Would you please return the lines of the entries below starting at the line that has "Screen dimensions: 514x321" and ending at the line that has "Given: Click the Interest over time heading", both included, exactly as they are?

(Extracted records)
──────────────────────────────

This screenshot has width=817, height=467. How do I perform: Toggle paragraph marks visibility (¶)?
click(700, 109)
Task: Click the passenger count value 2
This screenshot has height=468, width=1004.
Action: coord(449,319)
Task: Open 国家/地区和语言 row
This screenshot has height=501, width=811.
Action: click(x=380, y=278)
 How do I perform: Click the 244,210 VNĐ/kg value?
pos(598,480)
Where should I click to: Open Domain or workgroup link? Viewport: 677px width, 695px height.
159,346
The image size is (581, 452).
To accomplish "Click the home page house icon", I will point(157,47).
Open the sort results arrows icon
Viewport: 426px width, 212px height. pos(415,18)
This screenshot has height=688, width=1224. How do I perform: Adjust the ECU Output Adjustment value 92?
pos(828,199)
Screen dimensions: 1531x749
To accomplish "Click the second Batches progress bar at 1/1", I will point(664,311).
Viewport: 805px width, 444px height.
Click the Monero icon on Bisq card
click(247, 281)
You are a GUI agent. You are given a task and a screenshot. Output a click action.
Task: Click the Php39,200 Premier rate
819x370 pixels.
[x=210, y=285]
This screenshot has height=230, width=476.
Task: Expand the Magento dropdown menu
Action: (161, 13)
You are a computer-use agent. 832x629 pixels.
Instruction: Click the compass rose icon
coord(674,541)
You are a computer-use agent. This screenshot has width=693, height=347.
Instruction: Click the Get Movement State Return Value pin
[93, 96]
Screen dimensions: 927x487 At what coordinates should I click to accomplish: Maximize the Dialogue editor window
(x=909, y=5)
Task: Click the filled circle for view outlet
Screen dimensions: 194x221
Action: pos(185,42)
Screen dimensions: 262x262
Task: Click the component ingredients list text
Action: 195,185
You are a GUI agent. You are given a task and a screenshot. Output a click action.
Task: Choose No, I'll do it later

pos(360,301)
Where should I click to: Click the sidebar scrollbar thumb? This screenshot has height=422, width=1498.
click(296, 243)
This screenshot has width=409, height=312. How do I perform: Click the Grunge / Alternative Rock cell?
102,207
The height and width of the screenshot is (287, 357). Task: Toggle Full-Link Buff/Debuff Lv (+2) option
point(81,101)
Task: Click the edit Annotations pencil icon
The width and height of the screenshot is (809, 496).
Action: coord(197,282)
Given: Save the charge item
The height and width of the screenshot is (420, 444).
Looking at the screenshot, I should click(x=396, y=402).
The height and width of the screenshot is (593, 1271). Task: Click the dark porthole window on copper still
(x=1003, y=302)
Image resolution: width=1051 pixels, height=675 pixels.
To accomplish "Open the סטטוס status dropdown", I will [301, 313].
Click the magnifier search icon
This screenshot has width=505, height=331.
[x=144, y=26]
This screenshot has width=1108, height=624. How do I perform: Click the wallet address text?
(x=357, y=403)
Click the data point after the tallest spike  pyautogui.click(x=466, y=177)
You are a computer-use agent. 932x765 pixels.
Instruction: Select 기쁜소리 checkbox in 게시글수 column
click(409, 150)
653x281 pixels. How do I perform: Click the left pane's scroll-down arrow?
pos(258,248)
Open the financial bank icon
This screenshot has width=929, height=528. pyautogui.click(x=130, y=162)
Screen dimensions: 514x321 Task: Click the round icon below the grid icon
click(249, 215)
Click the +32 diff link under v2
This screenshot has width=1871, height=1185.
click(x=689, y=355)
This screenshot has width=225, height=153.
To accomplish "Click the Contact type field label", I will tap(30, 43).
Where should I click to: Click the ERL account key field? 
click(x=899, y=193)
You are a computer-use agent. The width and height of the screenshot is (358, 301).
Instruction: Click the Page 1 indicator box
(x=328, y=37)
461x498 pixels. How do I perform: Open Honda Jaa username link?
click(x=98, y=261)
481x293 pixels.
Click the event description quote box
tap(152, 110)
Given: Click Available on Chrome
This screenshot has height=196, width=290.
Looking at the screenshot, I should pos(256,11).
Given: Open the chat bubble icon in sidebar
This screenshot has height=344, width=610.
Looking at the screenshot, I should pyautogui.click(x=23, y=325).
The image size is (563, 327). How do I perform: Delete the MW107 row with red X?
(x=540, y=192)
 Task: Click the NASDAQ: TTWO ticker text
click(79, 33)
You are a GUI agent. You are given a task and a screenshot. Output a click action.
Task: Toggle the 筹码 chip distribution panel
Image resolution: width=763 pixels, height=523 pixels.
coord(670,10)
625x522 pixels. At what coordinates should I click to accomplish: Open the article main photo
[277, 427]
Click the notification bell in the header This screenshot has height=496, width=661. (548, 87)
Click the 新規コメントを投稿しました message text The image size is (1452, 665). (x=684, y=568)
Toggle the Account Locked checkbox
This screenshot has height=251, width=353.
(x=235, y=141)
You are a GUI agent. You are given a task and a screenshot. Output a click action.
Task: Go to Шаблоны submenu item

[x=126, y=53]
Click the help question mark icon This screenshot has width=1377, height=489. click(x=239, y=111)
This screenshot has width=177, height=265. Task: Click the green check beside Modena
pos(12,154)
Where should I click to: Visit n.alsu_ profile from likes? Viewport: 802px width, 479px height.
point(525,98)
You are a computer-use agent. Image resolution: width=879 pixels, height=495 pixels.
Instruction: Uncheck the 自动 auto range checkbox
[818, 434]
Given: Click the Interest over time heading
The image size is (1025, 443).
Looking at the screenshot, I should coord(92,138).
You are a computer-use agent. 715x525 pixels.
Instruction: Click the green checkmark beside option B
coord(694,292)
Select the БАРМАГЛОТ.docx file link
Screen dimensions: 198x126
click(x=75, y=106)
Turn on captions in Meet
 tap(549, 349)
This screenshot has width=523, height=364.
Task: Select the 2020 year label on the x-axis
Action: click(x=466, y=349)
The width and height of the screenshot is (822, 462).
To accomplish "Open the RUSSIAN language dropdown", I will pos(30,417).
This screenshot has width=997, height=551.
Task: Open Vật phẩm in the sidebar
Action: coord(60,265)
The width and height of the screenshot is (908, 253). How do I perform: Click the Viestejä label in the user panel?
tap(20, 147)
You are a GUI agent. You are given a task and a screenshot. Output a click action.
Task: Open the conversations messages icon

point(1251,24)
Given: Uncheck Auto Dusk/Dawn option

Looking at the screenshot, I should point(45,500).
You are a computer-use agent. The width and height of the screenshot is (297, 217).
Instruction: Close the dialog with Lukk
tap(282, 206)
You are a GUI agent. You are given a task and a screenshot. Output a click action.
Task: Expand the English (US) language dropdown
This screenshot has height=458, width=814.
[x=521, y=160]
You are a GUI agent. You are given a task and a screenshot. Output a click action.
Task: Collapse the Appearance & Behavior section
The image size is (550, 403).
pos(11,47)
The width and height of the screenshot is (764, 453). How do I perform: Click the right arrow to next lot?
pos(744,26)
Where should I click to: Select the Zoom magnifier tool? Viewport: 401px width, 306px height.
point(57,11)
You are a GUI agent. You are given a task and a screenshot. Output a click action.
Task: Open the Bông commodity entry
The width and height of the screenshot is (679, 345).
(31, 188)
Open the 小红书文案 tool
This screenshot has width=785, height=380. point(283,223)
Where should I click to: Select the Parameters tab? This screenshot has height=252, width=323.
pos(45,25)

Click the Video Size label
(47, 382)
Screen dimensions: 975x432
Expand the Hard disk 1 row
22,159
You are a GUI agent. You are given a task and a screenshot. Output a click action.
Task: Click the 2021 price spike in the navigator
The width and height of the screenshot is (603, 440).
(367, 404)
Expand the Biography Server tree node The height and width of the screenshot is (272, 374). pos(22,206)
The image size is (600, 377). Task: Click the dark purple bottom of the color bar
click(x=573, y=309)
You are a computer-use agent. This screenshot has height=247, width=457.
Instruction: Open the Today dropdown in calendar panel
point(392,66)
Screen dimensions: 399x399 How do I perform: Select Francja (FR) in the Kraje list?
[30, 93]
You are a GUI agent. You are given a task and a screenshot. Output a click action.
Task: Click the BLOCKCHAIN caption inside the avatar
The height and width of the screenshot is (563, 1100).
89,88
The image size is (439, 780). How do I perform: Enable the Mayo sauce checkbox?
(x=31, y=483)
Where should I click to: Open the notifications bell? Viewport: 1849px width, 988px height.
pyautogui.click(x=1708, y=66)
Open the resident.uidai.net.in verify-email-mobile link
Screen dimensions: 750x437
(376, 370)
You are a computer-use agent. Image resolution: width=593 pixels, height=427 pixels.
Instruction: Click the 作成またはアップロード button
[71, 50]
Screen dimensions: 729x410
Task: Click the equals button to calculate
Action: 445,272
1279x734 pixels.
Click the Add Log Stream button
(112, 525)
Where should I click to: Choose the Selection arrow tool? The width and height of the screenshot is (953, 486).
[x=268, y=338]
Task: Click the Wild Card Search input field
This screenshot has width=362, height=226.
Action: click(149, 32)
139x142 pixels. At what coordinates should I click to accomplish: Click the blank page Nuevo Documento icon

──────────────────────────────

## Task answer
Screen dimensions: 514x321 Task: Click the round icon below the grid icon
click(249, 215)
Click the +32 diff link under v2
This screenshot has width=1871, height=1185.
click(x=689, y=355)
This screenshot has width=225, height=153.
To accomplish "Click the Contact type field label", I will tap(30, 43).
Where should I click to: Click the ERL account key field? 
click(x=899, y=193)
You are a computer-use agent. The width and height of the screenshot is (358, 301).
Instruction: Click the Page 1 indicator box
(x=328, y=37)
461x498 pixels. How do I perform: Open Honda Jaa username link?
click(x=98, y=261)
481x293 pixels.
Click the event description quote box
tap(152, 110)
Given: Click Available on Chrome
This screenshot has height=196, width=290.
Looking at the screenshot, I should pos(256,11).
Given: Open the chat bubble icon in sidebar
This screenshot has height=344, width=610.
Looking at the screenshot, I should pyautogui.click(x=23, y=325).
The image size is (563, 327). How do I perform: Delete the MW107 row with red X?
(x=540, y=192)
 Task: Click the NASDAQ: TTWO ticker text
click(79, 33)
You are a GUI agent. You are given a task and a screenshot. Output a click action.
Task: Toggle the 筹码 chip distribution panel
Image resolution: width=763 pixels, height=523 pixels.
coord(670,10)
625x522 pixels. At what coordinates should I click to accomplish: Open the article main photo
[277, 427]
Click the notification bell in the header This screenshot has height=496, width=661. (548, 87)
Click the 新規コメントを投稿しました message text The image size is (1452, 665). (x=684, y=568)
Toggle the Account Locked checkbox
This screenshot has height=251, width=353.
(x=235, y=141)
You are a GUI agent. You are given a task and a screenshot. Output a click action.
Task: Go to Шаблоны submenu item

[x=126, y=53]
Click the help question mark icon This screenshot has width=1377, height=489. click(x=239, y=111)
This screenshot has width=177, height=265. Task: Click the green check beside Modena
pos(12,154)
Where should I click to: Visit n.alsu_ profile from likes? Viewport: 802px width, 479px height.
point(525,98)
You are a computer-use agent. Image resolution: width=879 pixels, height=495 pixels.
Instruction: Uncheck the 自动 auto range checkbox
[818, 434]
Given: Click the Interest over time heading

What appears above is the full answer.